Senin, 06 September 2010

andai q bisa sepertimu

Kamu memang perempuan yang sempurna. Cantik, anggun, pintar, keibuan, populer, kaya, dan mapan. Kamu juga pintar merawat keluarga. Sungguh, kamu benar-benar perempuan sempurna. Semua kelebihanmu itu membuat aku merasa amat cemburu dan tak berharga di hadapanmu. Andai aku bisa sepertimu?
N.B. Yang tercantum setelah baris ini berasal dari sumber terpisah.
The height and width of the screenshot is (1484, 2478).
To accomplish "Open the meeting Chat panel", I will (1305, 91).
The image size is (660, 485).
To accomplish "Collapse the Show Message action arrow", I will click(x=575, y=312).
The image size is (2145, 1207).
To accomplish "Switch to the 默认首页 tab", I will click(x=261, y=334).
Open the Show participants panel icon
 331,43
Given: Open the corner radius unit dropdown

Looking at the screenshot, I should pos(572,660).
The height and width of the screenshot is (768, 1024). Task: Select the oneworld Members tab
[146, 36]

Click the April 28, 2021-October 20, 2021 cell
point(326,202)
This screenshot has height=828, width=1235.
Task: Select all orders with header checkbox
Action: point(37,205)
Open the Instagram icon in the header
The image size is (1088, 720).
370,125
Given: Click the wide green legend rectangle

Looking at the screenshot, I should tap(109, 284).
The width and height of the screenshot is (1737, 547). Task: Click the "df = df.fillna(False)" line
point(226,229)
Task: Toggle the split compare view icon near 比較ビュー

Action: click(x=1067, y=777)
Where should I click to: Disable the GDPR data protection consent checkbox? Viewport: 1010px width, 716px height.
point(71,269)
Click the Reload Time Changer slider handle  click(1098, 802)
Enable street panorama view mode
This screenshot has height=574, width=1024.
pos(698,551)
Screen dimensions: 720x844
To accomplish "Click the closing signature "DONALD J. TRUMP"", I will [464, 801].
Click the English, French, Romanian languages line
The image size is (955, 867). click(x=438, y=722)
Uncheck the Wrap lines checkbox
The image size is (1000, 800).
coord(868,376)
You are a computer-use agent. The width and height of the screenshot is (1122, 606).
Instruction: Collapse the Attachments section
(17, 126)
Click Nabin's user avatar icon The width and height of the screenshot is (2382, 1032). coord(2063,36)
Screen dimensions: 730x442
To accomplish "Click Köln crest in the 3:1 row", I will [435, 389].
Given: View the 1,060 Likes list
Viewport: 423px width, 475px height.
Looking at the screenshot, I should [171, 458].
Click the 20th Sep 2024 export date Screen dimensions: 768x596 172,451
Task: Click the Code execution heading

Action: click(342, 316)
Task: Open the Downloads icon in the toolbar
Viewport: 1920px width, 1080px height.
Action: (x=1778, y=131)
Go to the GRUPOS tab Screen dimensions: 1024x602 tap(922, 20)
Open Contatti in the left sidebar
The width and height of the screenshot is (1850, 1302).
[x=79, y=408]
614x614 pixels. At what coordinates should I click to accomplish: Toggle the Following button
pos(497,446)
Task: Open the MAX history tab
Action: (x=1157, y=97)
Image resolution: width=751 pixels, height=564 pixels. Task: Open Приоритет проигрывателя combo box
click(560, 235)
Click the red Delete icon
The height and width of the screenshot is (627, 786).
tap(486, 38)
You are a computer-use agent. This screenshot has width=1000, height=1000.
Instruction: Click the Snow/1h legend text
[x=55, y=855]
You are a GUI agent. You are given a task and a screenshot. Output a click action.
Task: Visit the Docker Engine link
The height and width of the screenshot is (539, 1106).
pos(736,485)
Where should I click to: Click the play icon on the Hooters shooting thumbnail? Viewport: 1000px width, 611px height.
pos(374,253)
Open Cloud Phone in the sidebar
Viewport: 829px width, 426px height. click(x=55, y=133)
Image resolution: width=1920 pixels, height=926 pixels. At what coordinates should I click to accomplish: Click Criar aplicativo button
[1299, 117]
Akhir-akhir ini aku memang sering mengamatimu, diam-diam dan dari kejauhan. Aku ingin tahu, apa kiatmu sehingga Mas Han tunduk padamu. Sangat mencintaimu dan tak mampu meninggalkanmu. Aku ingin belajar darimu, bagaimana merawat Mas Han dan anak-anaknya. Karena suatu saat nanti, jika aku berhasil menggantikan posisimu, aku akan berlaku seperti kamu!

Sudah hampir dua tahun ini aku menjalin hubungan gelap dengan mas Han. Perkenalanku dengan laki-laki itu berawal di sebuah klub malam. Mas Han duduk sendirian di meja sudut. Kulihat wajahnya tampak muram dan tak bersemangat. Aku lalu menghampirinya. Dia tak menampik kehadiranku. Kami ngobrol. Lama. Tentang apa saja. Selanjutnya kami menjadi akrab. Kami menemukan chemistry!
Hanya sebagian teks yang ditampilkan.